Da próxima vez que subir o controlo numa noite fria, pode lembrar-se do gráfico sobre os 7 % por grau, ou daquela frase de que “o conforto é um luxo”. Mesmo assim, pode optar por 24 °C depois de um dia brutal, só por um par de horas. Ou pode ficar pelos 20 °C, calçar meias mais grossas e sentir um orgulho estranho. Seja como for, a decisão já não vai parecer neutra. E, para o bem e para o mal, este é o novo clima das nossas salas.
| Ponto-chave | Detalhes | Porque é importante para os leitores |
|---|---|---|
| Cada grau extra custa cerca de 7 % a mais | Reguladores de energia na Europa citam frequentemente uma regra prática média: passar de 20 °C para 21 °C pode aumentar cerca de 7 % o consumo de energia para aquecimento. Manter uma casa a 24 °C em vez de 20 °C pode significar aproximadamente 30 % mais consumo ao longo de toda a estação. | Dá uma noção concreta de como “só mais uns graus” se transforma num aumento de dois dígitos na factura até ao fim do inverno. |
| O isolamento ganha ao aquecimento “à força” | Medidas simples - vedar correntes de ar, colocar cortinas espessas, usar tapetes em pavimentos frios - podem fazer uma divisão a 20 °C sentir-se tão acolhedora como uma a 22–23 °C com janelas e chão desprotegidos. Em geral, inquilinos conseguem fazê-lo sem autorização do senhorio. | Ajuda a conseguir a sensação de calor desejada sem pagar por um termóstato mais alto cujo calor, em grande parte, acaba por escapar do edifício. |
| Aquecer por zonas poupa dinheiro | Manter as áreas de estar a 19–21 °C e os quartos mais frescos, reduzindo radiadores em divisões raramente usadas, pode cortar aquecimento desnecessário em 10–15 % segundo muitas auditorias energéticas habitacionais. | Permite concentrar o conforto onde realmente passa tempo, em vez de financiar discretamente corredores quentes e quartos de sobra que ninguém usa. |
Perguntas frequentes
- Do ponto de vista energético, ter 24 °C em casa é mesmo “errado”? Não necessariamente, mas é caro. Numa casa bem isolada, 24 °C durante todo o inverno pode ser uma escolha consciente de luxo. Num arrendamento com fugas, normalmente significa gastar muita energia apenas para combater correntes de ar e superfícies frias.
- Que temperatura é que os especialistas recomendam para inquilinos? A maioria das entidades de saúde e energia aponta para cerca de 19–21 °C nas áreas de estar e 16–18 °C nos quartos, com objectivos ligeiramente mais elevados para pessoas idosas, bebés ou quem tenha certas condições de saúde.
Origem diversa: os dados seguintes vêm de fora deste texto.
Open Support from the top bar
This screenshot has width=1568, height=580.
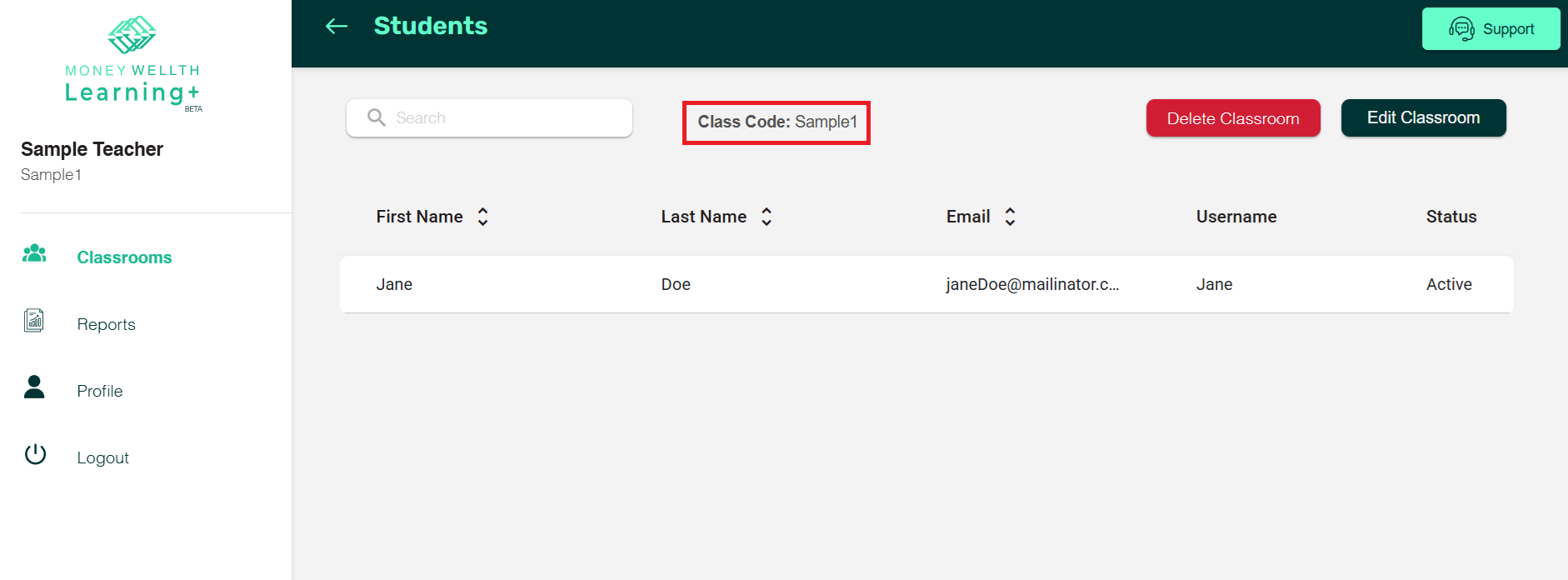pyautogui.click(x=1491, y=29)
- O meu apartamento está gelado a 20 °C. Isso quer dizer que estou a “desperdiçar” energia? Provavelmente não - pode querer dizer que a casa tem mau isolamento. Paredes frias, vidro simples e correntes de ar fazem 20 °C parecerem ásperos. Nesse caso, soluções práticas e têxteis contam tanto como o número no termóstato.
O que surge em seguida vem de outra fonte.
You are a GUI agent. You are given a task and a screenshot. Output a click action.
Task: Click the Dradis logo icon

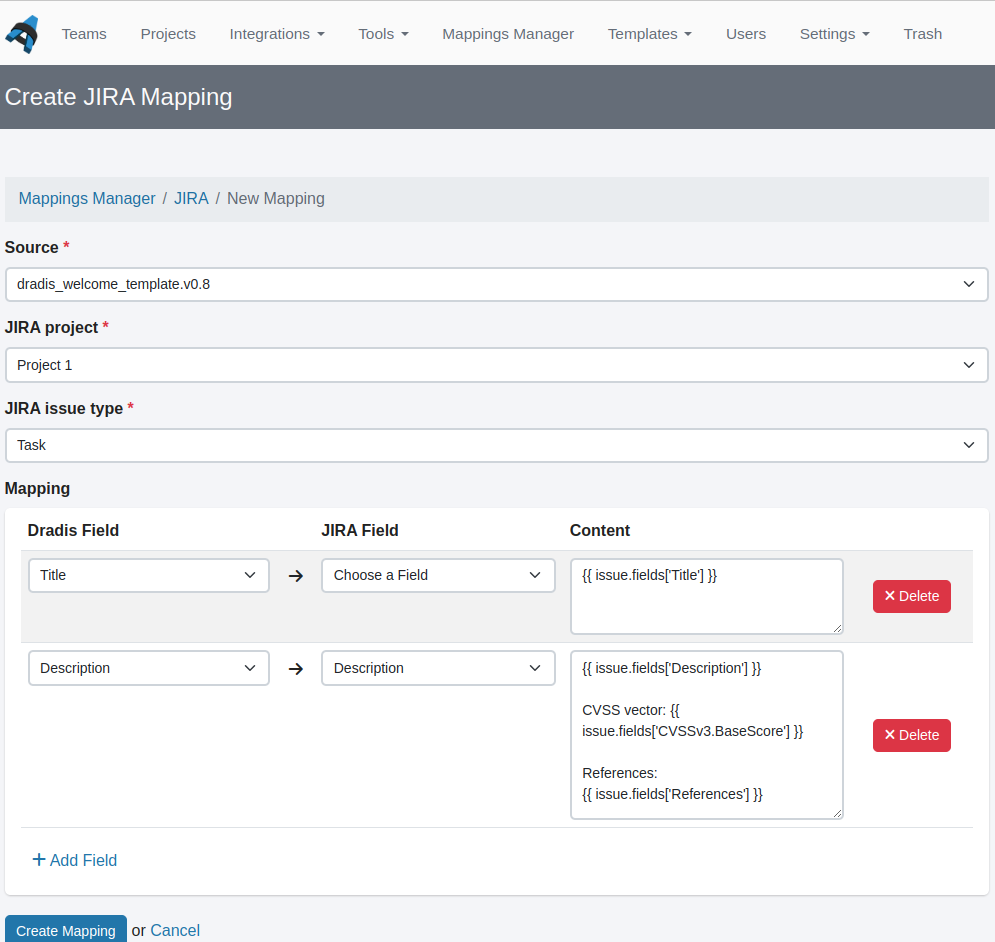click(x=22, y=33)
- Sai mais barato desligar o aquecimento quando estou fora, ou mantê-lo baixo o dia todo? Em muitas casas, deixar a temperatura descer um pouco enquanto está fora e aquecer de novo com um horário programado é mais barato do que manter sempre ligado. Oscilações muito grandes, porém, podem anular a vantagem, pelo que usar um programador com reduções moderadas tende a resultar melhor.
- O que posso fazer, realisticamente, se o senhorio não quiser melhorar o isolamento? Foque-se no que controla: vedantes e veda-portas, cortinas térmicas, película para janelas, mobiliário bem colocado (afastado de paredes frias) e aquecimento por zonas. Guarde registos de facturas altas e pontos frios; nalguns países, isso ajuda a fundamentar pedidos de melhorias ou negociações de renda.